C’est rare quand un jeu dont j’espérais beaucoup, anticipais son arrivée, finisse par me donner satisfaction une fois enfin en jeu. Souvent, c’est moins bien, pas adapté, avec un matériel de faible qualité, qui fait que la déception est d’autant plus grande. Du coup, mes plus beaux coup de cœur sont presque tout le temps ceux que je n’attendais pas, la bonne surprise. Mais parfois, un jeu est tellement tout ce que j’espérais, qu’y jouer et rejouer ne fait que donner du plaisir. C’est le cas cette fois. 😊

Hegemony, Lead your class to victory est un jeu de Vangelis Bagiartakis (dont le jeu le plus connu est sans doute Kitchen Rush) et de Varnavas Timotheou, un économiste de premier ordre. Ils l’ont auto-édité via KS avec Hegemonic Project Games, mais c’est Don’t Panic Games qui en assurera la VF. Jakub Skop est aux illustrations pour son 3ième jeu (Tawantinsuyu et Nanty Narking).

Hegemony, c’est la lutte des classes. Capitaliste vs Ouvrière vs Classe moyenne vs l’Etat. Je vous les mets dans cet ordre spécifique, car (si vous ne jouez pas avec l’automa) ces classes sont celles utilisées selon le nombre de joueurs, l’Etat n’étant donc présent (avec tous ses pouvoirs) que lors d’une partie 4 joueurs. Il y a des morceaux de l’Etat en étant moins, car on a besoin du trésor public ou des entreprises publiques, mais c’est loin de tout ce qu’offre ce « clan ».

Je ne me vois pas ici vous expliquer dans le menu les capacités de chacun, car, comme pour un Root, chaque classe a ses propres règles de jeu et moyens pour gagner. Du coup l’explication des règles, surtout aux premières parties, risque fort d’être très longues (plus d’une heure s’entend). Même avec l’expérience, il faudra 45 minutes en mode express en comptant sur le fait que les joueurs intègrent vos explications (via leur GRANDE aide de jeu) lorsque vous passerez à une autre faction.

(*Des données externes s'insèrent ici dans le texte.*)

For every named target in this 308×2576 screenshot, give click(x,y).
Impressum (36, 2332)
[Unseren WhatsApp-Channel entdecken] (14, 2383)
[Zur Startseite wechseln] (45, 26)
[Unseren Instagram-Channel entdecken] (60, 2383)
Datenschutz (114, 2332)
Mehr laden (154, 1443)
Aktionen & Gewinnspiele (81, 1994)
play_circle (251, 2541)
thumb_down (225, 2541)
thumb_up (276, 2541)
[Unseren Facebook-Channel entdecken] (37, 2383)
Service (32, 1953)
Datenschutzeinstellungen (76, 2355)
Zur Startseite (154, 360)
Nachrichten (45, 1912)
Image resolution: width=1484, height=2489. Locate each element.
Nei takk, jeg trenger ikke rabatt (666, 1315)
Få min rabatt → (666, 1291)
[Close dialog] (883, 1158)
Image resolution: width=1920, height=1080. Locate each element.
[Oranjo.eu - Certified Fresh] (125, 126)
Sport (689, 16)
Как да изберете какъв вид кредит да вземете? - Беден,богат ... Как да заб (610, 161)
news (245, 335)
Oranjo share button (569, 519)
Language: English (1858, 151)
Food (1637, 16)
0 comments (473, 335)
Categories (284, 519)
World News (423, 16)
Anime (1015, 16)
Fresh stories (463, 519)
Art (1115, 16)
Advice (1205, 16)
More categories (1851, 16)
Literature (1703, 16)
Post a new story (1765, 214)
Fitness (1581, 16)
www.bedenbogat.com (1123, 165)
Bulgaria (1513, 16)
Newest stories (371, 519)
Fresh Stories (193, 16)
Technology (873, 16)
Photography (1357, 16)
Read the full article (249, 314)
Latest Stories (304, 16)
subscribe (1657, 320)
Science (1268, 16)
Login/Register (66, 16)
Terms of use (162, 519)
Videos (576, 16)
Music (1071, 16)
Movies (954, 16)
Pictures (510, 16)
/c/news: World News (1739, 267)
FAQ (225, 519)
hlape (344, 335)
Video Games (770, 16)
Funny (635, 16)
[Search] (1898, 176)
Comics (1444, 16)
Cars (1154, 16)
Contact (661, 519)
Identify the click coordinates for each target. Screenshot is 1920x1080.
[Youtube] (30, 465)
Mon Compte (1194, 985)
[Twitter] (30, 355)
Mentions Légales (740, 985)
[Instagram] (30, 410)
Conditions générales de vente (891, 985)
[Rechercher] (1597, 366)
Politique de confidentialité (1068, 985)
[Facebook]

Le plateau comporte des zones pour chaque joueur, qui interviennent à leur niveau. Mais une chose est commune à tous : les 7 lois politiques. Un tableau avec 7 lois allant de A à C servent à définir les règles actuelles appliquées. Les C sont favorables au Capitaliste (taxes faibles, peu d’entreprises publiques, haut commerce international). Les A sont pour la classe Ouvrière (Soin de santé et éducation gratuite, grande offre de service public) et le B pour la Moyenne. L’Etat ayant son propre agenda politique selon les alliances du gouvernement, il évolue entre tout ceci mais a malgré tout des besoins visant à ne pas trop favoriser tout ce qui videra inéluctablement ses caisses. Des votes ont lieu pour changer les lois, lors d’une manche ou en fin de celle-ci.

Le capitaliste dispose d’entreprises commerciales et a besoin de travailleurs (ouvrier / employé) pour qu’elle fonctionne (s’il ne construit pas des usines robotisées) et fournisse des biens qu’il revendra à l’international ou en local. Son but est d’accumuler de l’argent dans son capital (sa plus grosse source de PV), donc de limiter les taxes.

La classe ouvrière veut mettre au travail ses meeple ouvriers et profiter de l’argent qu’ils génèrent dans les entreprises où ils travaillent. Il transformera cet argent en soin de santé, éducation ou bien de luxe pour faire avancer un marqueur de prospérité, source de PV. En sus, l’utilisation de syndicat par domaine d’activité lui fournira des PV bonus et de quoi influencer les votes de loi avec leur poids syndical.

La classe Moyenne a le cul entre deux chaises. D’une part, elle veut que ses employés soient content et génèrent des revenus (comme l’Ouvrier) et de l’autre, elle fait ses propres sociétés (plus modestes, des PME ou ASBL) pour générer ses propres biens à revendre comme le capitaliste. Elle n’a cependant pas les avantages de l’argent mis en revenu ou la puissance syndicale de l’ouvrier et devra ainsi évoluer avec plus de complexité.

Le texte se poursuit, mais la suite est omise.